[Written request]: Return the following listing line for line, without altering anything.

[Task inputs]:
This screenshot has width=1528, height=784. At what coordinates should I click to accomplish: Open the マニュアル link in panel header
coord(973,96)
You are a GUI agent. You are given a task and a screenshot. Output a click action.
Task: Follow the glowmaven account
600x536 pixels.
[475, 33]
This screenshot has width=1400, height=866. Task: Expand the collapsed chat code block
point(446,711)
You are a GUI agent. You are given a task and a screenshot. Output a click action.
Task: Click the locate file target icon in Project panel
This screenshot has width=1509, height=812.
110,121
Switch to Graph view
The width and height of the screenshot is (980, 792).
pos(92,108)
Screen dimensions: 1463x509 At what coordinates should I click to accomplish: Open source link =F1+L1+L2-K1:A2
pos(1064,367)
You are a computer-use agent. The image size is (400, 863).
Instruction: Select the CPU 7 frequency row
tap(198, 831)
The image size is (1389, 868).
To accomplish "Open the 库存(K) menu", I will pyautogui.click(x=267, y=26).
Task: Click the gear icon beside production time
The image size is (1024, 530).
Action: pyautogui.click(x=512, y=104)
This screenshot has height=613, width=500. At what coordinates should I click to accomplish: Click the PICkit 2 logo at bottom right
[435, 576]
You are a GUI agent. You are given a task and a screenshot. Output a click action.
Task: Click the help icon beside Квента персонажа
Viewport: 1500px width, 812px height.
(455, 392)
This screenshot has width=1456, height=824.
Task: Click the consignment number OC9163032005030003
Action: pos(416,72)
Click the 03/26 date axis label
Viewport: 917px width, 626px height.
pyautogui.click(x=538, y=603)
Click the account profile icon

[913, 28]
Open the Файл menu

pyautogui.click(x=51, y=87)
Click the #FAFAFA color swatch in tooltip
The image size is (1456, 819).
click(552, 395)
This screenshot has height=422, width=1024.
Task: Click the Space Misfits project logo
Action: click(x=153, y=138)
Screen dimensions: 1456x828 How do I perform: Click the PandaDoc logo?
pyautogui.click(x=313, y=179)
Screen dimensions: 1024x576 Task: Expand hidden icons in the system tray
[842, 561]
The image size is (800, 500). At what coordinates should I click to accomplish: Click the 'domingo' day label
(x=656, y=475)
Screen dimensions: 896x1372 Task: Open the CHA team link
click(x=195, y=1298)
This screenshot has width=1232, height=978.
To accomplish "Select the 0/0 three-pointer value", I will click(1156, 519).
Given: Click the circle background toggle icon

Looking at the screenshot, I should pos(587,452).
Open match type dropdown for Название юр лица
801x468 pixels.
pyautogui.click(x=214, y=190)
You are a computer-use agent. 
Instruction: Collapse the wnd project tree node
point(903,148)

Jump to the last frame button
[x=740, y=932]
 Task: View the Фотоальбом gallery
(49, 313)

[Full output]:
This screenshot has width=1528, height=784. At what coordinates should I click to accomplish: Open the マニュアル link in panel header
coord(973,96)
You are a GUI agent. You are given a task and a screenshot. Output a click action.
Task: Follow the glowmaven account
600x536 pixels.
[475, 33]
This screenshot has width=1400, height=866. Task: Expand the collapsed chat code block
point(446,711)
You are a GUI agent. You are given a task and a screenshot. Output a click action.
Task: Click the locate file target icon in Project panel
This screenshot has width=1509, height=812.
110,121
Switch to Graph view
The width and height of the screenshot is (980, 792).
pos(92,108)
Screen dimensions: 1463x509 At what coordinates should I click to accomplish: Open source link =F1+L1+L2-K1:A2
pos(1064,367)
You are a computer-use agent. The image size is (400, 863).
Instruction: Select the CPU 7 frequency row
tap(198, 831)
The image size is (1389, 868).
To accomplish "Open the 库存(K) menu", I will pyautogui.click(x=267, y=26).
Task: Click the gear icon beside production time
The image size is (1024, 530).
Action: pyautogui.click(x=512, y=104)
This screenshot has height=613, width=500. At what coordinates should I click to accomplish: Click the PICkit 2 logo at bottom right
[435, 576]
You are a GUI agent. You are given a task and a screenshot. Output a click action.
Task: Click the help icon beside Квента персонажа
Viewport: 1500px width, 812px height.
(455, 392)
This screenshot has width=1456, height=824.
Task: Click the consignment number OC9163032005030003
Action: pos(416,72)
Click the 03/26 date axis label
Viewport: 917px width, 626px height.
pyautogui.click(x=538, y=603)
Click the account profile icon

[913, 28]
Open the Файл menu

pyautogui.click(x=51, y=87)
Click the #FAFAFA color swatch in tooltip
The image size is (1456, 819).
click(552, 395)
This screenshot has height=422, width=1024.
Task: Click the Space Misfits project logo
Action: click(x=153, y=138)
Screen dimensions: 1456x828 How do I perform: Click the PandaDoc logo?
pyautogui.click(x=313, y=179)
Screen dimensions: 1024x576 Task: Expand hidden icons in the system tray
[842, 561]
The image size is (800, 500). At what coordinates should I click to accomplish: Click the 'domingo' day label
(x=656, y=475)
Screen dimensions: 896x1372 Task: Open the CHA team link
click(x=195, y=1298)
This screenshot has width=1232, height=978.
To accomplish "Select the 0/0 three-pointer value", I will click(1156, 519).
Given: Click the circle background toggle icon

Looking at the screenshot, I should pos(587,452).
Open match type dropdown for Название юр лица
801x468 pixels.
pyautogui.click(x=214, y=190)
You are a computer-use agent. 
Instruction: Collapse the wnd project tree node
point(903,148)

Jump to the last frame button
[x=740, y=932]
 Task: View the Фотоальбом gallery
(49, 313)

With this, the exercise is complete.